Masih terlalu lugu aku akan hal-hal baru, orang-orang baru juga suasana baru.
Aku.. Aku..
Sudah kuhitung berapa banyak candu yang menggelayut di kakiku. Memaksaku menyeret tentang cerita masa lalu yang sungguh ingin kutendang jauh. Hanya saja entah mengapa kamu masih saja sudi menungguku berjalan terseret. Oh atau mungkin aku berhasil berpura-pura mampu berlari cepat.
Tidak seperti sebelumnya, bukan cassanova, bingkai sederhana.
Hatiku menjadi sombong! Sangat acuh. Ia tidak peduli dengan apa kata logika. Ia tidak pernah bisa menolak untuk menjamu perasaan senang dan bahagia ketika bertemu lawannya.
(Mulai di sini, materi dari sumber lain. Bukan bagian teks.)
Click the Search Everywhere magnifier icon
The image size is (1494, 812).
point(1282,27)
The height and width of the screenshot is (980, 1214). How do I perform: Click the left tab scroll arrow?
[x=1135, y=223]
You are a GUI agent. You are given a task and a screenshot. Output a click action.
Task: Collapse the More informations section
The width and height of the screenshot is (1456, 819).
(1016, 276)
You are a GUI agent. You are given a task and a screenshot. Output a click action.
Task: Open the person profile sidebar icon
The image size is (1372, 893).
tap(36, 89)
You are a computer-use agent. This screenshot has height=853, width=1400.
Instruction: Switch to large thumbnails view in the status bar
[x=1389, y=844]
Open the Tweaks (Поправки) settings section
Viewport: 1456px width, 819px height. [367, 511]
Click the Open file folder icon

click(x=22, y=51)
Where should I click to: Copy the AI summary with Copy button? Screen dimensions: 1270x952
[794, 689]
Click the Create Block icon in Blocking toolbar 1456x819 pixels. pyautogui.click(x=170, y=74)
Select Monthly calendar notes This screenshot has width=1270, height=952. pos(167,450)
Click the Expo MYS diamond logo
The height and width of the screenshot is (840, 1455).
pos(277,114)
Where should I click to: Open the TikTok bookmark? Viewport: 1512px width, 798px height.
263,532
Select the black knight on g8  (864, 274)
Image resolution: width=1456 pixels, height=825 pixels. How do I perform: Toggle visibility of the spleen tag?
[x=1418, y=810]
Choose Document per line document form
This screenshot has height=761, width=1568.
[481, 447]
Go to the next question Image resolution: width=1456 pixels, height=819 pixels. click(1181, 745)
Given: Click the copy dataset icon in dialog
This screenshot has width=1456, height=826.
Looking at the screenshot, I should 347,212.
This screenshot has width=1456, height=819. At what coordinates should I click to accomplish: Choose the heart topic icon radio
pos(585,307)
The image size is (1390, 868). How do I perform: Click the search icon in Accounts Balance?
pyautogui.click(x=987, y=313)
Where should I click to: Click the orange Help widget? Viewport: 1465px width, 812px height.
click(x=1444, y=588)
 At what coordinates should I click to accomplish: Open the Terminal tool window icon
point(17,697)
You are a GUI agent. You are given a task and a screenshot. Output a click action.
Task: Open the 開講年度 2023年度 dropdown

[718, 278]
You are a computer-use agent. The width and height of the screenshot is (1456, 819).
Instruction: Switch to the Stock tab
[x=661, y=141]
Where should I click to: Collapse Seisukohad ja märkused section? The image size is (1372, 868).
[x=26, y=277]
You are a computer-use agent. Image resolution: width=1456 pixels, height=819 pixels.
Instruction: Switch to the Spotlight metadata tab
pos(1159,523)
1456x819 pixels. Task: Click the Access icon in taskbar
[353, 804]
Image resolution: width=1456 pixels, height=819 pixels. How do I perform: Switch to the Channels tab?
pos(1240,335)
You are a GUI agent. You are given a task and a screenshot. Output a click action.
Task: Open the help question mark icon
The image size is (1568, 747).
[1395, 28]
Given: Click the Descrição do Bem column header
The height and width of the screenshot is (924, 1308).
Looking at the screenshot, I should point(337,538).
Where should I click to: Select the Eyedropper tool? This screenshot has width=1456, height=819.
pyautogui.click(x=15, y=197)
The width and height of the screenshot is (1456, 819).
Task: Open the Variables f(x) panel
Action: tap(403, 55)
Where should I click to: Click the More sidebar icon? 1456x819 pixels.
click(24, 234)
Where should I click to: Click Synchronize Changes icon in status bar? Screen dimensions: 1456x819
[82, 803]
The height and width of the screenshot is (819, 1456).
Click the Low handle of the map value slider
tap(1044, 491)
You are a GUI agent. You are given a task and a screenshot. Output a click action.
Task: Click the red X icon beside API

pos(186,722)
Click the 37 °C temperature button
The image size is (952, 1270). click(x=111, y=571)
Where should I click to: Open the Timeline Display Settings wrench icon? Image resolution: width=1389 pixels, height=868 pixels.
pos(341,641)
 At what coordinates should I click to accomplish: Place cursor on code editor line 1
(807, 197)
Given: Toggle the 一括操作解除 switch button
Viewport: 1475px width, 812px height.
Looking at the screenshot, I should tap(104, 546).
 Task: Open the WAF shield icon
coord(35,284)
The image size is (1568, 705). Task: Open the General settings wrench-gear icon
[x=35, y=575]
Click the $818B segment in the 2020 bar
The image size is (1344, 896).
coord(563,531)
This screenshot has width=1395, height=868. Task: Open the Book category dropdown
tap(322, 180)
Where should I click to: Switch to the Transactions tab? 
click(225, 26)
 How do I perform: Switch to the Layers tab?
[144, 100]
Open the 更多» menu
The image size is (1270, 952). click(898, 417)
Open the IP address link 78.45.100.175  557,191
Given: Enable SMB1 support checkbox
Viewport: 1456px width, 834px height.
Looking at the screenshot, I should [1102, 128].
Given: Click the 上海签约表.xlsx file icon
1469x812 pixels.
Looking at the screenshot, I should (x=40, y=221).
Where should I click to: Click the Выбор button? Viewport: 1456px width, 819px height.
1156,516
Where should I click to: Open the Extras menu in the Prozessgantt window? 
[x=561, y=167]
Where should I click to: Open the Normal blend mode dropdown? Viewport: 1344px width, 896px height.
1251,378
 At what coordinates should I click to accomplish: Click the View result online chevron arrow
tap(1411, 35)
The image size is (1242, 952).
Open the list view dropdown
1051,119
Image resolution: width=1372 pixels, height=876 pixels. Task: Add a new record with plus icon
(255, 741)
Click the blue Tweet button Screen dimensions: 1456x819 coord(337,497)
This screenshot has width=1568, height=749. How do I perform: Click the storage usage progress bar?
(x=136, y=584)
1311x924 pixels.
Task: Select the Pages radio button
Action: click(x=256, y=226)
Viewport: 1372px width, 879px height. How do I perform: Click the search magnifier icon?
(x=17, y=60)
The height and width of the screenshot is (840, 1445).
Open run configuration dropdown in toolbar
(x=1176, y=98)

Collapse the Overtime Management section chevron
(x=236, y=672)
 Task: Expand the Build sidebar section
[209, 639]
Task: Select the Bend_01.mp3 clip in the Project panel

Bukan melankolis, bukan puisi cinta.
Umpatan yang berakhir tawa. Selalu berhasil mengikat syaraf bahagia. Begitulah adanya. Manis-manis saja yang kurasa, bukan apa-apa hanya saja aku ingin merasa bahagia. Terkasihi dan mangasihi. Selayaknya aku bisa cemburu dengan istri kakakku, seperti aku kesal dengan pekerjaan sibuk ayahku, juga dering ponsel ibuku yang mengganggu. Dan sekarang aku bisa marah ketika kamu tidak ada waktu.
Bukan waktu yang lama untuk bisa memberi, tapi apa daya. Satu sangkar telah mengurung kami..
Memang seperti ini adanya, bukan melankolis, bukan cerita cinta.